Over the past several years, there’s been a growing disapproval of the actions of some American police officers, and police departments across the country have found that their image has taken quite a hit. The New York Police Department’s public relations department somehow seemed oblivious to this, or perhaps even more unlikely, they just expected the internet to take the high road. Nevertheless, on April 22, 2014, they launched the #myNYPDcampaign with the following tweet:
“Do you have a photo w/ a member of the NYPD? Tweet us & tag it #myNYPD. It may be featured on our Facebook.”
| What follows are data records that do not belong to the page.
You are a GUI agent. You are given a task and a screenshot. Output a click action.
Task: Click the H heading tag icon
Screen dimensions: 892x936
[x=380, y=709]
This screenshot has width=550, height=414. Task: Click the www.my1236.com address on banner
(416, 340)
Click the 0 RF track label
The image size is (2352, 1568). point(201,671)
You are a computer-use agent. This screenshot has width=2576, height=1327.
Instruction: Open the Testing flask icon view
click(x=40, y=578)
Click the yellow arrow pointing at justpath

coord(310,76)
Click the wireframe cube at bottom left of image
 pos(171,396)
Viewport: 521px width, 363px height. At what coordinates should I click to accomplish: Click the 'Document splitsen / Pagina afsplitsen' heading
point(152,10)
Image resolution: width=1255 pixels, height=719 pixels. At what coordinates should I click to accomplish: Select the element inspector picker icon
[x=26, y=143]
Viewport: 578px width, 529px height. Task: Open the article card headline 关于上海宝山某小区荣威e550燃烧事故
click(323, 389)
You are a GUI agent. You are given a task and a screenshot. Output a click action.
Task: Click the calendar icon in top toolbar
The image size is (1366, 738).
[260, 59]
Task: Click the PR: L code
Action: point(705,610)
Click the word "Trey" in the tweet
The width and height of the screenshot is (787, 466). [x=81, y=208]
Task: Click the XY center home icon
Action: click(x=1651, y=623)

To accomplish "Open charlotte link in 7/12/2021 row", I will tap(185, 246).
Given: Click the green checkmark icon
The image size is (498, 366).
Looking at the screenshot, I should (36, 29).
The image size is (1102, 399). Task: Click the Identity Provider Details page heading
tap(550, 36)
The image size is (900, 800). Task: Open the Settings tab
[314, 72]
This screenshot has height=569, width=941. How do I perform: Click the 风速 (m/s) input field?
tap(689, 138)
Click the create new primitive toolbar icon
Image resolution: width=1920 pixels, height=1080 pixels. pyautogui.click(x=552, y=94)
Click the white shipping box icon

Their hope was that people would post friendly pictures of themselves with police officers. But, of course, no one did. Instead, they posted pictures depicting brutality at the hands of NYPD officers, including pictures of their handling of protestors at the Occupy Wall Street demonstrations. At one point, there were 10,000 posts per hour with the tag #MyNYPD and a very large majority of them didn’t make the NYPD look particularly good. Within 24 hours, there were over 70,000 posts using the #myNYPD tag regarding police brutality, shooting of unarmed people, corruption, and more notorious acts committed by the NYPD. The NYPD tried to salvage the campaign by retweeting pictures they liked, but the overwhelming negative tweets brought even more international attention to the problems facing the department’s public relation problems.